#### [Task prompt]
Restate word for word the line with "Task: Click the" and the rest of the listing after it, ending at the final line, and include nothing else.

###

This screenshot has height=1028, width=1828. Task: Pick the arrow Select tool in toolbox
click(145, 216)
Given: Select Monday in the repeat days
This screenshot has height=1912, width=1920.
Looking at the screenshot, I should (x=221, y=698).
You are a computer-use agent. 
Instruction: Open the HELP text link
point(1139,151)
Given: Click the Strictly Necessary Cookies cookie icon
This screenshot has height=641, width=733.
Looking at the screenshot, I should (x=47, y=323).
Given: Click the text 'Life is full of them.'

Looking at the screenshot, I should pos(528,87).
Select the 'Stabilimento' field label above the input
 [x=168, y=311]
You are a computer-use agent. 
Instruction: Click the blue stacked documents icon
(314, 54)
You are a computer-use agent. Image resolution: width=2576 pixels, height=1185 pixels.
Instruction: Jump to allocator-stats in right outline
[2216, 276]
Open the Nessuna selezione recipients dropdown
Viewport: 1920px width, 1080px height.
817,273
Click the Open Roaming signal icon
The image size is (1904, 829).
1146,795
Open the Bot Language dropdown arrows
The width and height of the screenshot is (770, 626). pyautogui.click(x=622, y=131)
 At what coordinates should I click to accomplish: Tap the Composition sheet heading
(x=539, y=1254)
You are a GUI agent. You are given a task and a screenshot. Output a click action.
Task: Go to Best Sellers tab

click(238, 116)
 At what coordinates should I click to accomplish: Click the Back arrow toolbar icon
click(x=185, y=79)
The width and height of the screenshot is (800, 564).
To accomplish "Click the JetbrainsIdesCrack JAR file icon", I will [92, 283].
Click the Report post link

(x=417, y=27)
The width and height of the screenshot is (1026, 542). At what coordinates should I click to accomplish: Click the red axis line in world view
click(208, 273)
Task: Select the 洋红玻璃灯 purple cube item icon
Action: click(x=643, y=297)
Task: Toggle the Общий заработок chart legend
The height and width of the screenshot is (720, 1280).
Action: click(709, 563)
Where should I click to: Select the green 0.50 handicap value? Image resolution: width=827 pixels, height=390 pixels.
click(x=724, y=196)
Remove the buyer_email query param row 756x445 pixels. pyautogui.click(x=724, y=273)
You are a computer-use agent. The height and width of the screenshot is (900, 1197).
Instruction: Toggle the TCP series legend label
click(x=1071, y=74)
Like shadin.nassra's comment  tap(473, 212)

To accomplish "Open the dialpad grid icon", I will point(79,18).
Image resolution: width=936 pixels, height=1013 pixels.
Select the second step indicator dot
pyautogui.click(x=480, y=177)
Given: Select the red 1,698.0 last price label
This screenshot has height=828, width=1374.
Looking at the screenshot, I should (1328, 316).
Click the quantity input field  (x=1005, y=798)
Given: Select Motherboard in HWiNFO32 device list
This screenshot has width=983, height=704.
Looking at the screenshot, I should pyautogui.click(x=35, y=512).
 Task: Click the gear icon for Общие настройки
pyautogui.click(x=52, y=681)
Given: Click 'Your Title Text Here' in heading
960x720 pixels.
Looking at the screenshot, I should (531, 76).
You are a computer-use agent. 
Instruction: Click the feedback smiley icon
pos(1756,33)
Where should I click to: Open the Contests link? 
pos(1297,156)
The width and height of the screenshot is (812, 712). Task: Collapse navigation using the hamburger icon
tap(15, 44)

###

#### [Expected answer]
 Task: Click the gear icon for Общие настройки
pyautogui.click(x=52, y=681)
Given: Click 'Your Title Text Here' in heading
960x720 pixels.
Looking at the screenshot, I should (531, 76).
You are a computer-use agent. 
Instruction: Click the feedback smiley icon
pos(1756,33)
Where should I click to: Open the Contests link? 
pos(1297,156)
The width and height of the screenshot is (812, 712). Task: Collapse navigation using the hamburger icon
tap(15, 44)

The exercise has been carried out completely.